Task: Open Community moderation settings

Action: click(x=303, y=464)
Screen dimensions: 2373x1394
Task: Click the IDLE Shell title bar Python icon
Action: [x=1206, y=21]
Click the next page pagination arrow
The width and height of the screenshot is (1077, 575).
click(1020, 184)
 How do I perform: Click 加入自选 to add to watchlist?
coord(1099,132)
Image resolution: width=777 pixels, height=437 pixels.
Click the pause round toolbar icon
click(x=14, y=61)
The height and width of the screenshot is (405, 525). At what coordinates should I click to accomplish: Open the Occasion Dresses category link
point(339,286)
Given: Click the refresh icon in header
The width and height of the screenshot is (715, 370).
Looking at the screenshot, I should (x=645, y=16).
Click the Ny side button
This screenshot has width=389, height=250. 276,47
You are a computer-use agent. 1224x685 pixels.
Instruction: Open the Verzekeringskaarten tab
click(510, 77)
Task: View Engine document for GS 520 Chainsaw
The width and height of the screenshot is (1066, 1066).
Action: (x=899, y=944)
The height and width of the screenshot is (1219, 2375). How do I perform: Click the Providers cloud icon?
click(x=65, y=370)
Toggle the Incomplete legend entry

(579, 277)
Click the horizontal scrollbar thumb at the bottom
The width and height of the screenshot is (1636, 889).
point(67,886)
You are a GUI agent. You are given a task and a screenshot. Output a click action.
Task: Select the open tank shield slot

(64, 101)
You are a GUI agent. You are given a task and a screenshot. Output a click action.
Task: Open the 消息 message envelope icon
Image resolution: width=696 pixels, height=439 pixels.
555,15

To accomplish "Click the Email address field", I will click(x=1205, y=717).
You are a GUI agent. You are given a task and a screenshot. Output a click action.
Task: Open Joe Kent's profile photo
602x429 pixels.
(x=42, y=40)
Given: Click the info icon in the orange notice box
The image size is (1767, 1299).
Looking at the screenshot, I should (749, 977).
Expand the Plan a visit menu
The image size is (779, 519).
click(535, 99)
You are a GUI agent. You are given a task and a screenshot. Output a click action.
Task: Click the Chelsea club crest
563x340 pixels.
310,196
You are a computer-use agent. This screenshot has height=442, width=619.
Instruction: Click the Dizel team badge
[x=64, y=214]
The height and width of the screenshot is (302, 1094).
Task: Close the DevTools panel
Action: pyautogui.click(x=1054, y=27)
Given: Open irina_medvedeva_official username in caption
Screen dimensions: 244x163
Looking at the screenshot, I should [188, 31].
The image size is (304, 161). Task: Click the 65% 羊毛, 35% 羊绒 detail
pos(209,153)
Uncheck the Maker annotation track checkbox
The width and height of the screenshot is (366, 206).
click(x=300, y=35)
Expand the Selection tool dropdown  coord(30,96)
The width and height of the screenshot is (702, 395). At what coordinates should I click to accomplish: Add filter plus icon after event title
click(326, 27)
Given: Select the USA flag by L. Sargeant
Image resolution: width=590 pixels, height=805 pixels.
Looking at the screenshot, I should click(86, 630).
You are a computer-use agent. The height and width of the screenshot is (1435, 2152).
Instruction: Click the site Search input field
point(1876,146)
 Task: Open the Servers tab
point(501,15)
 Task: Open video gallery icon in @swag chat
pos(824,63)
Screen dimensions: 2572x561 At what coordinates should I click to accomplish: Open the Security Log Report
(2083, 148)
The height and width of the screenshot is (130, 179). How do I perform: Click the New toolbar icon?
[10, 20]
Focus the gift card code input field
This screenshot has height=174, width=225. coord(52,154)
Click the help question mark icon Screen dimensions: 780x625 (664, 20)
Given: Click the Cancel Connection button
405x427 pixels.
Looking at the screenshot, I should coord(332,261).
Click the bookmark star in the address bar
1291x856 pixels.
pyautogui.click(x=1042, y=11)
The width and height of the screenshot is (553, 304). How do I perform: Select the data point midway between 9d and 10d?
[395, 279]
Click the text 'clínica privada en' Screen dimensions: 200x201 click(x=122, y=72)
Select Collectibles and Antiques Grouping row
===============
◆ Task prompt ◆
Output the data from the line with "Given: Click the refresh icon in header" up to and including the line with "point(67,886)", reproducing each line exactly.

◆ Exercise result ◆
Given: Click the refresh icon in header
The width and height of the screenshot is (715, 370).
Looking at the screenshot, I should (x=645, y=16).
Click the Ny side button
This screenshot has width=389, height=250. 276,47
You are a computer-use agent. 1224x685 pixels.
Instruction: Open the Verzekeringskaarten tab
click(510, 77)
Task: View Engine document for GS 520 Chainsaw
The width and height of the screenshot is (1066, 1066).
Action: (x=899, y=944)
The height and width of the screenshot is (1219, 2375). How do I perform: Click the Providers cloud icon?
click(x=65, y=370)
Toggle the Incomplete legend entry

(579, 277)
Click the horizontal scrollbar thumb at the bottom
The width and height of the screenshot is (1636, 889).
point(67,886)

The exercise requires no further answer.